History of the Grasslands
The national grasslands system was established in 1960 under the supervision of the U.S. Forest Service, but the history of the land stretches back much further. For thousands of years, the grasslands were part of a massive expanse of grass and wildflowers stretching across the Great Plains. Bison, elk, foxes, ferrets, and a wide variety of birds covered the expanse, roaming and relying on its varied plants for food—either eating them or preying on the animals who did.
It was not devoid of humans, of course. Many Native American tribes, including the Hunkpapa Sioux, Apache, Comanche, Cree, Crow, Shoshone, Teton, and Wichita, relied on the land to hunt game, gather food, and raise crops like maize and beans. For millennia, these tribes lived in harmony with the land and adapted to shifting weather patterns and droughts.
In the 1500s, Spanish and other European explorers began moving into the Plains. They brought horses, guns, trade, and conflict. Encroachment increased over the centuries and reached a fever pitch in the 1800s: Events like the Louisiana Purchase in 1803, the opening of the Santa Fe Trail in 1820, and the Homestead Act of 1862, which promised 160 acres of free land to white settlers who agreed to cultivate it, brought even more settlers into Indigenous lands. America’s desire for land ultimately led to decades of bloody conflict, the forced removal of Native Americans, the creation of reservations, and discriminatory laws like the Indian Removal Act of 1830.

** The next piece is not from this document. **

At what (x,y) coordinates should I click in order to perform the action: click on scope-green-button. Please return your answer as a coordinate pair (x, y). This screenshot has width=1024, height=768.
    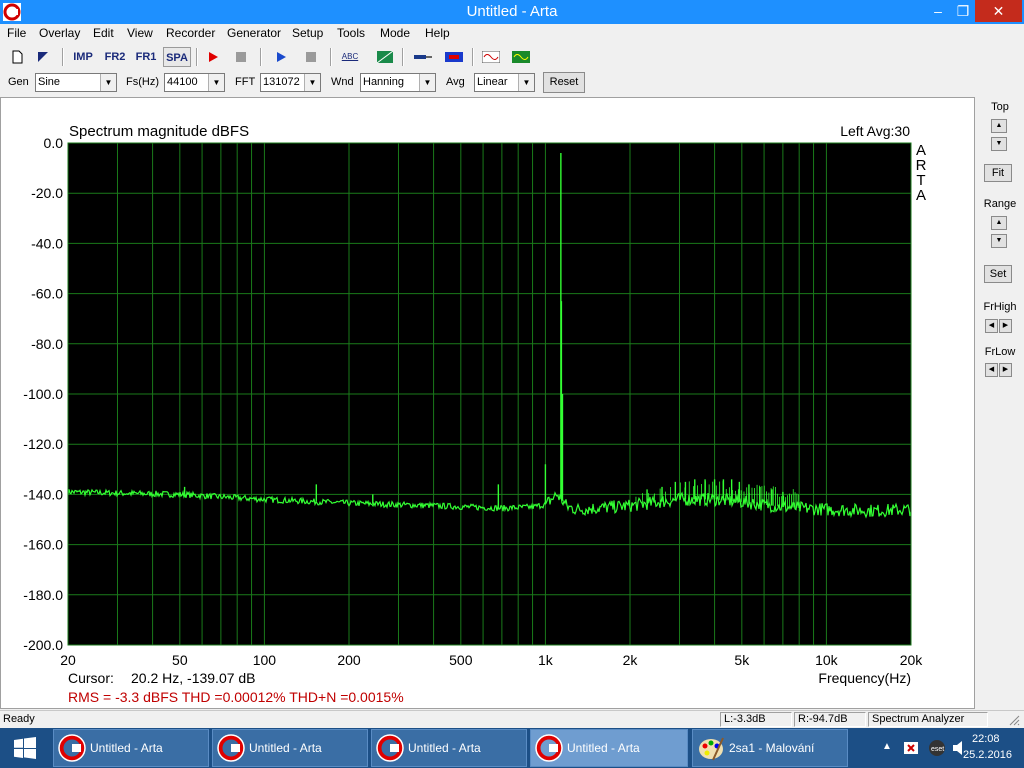
    Looking at the image, I should click on (521, 57).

By 1890, the once wide-open prairie now hosted 60 million settlers of European descent. In short order, they nearly eliminated the bison, and in the decades to come, their agricultural practices stripped away the grasslands’ thin topsoil and led to the Dust Bowl. By the 1930s, with the land across wide swaths of the Great Plains literally blowing away in the wind, it was clear that America’s grasslands were in need of help.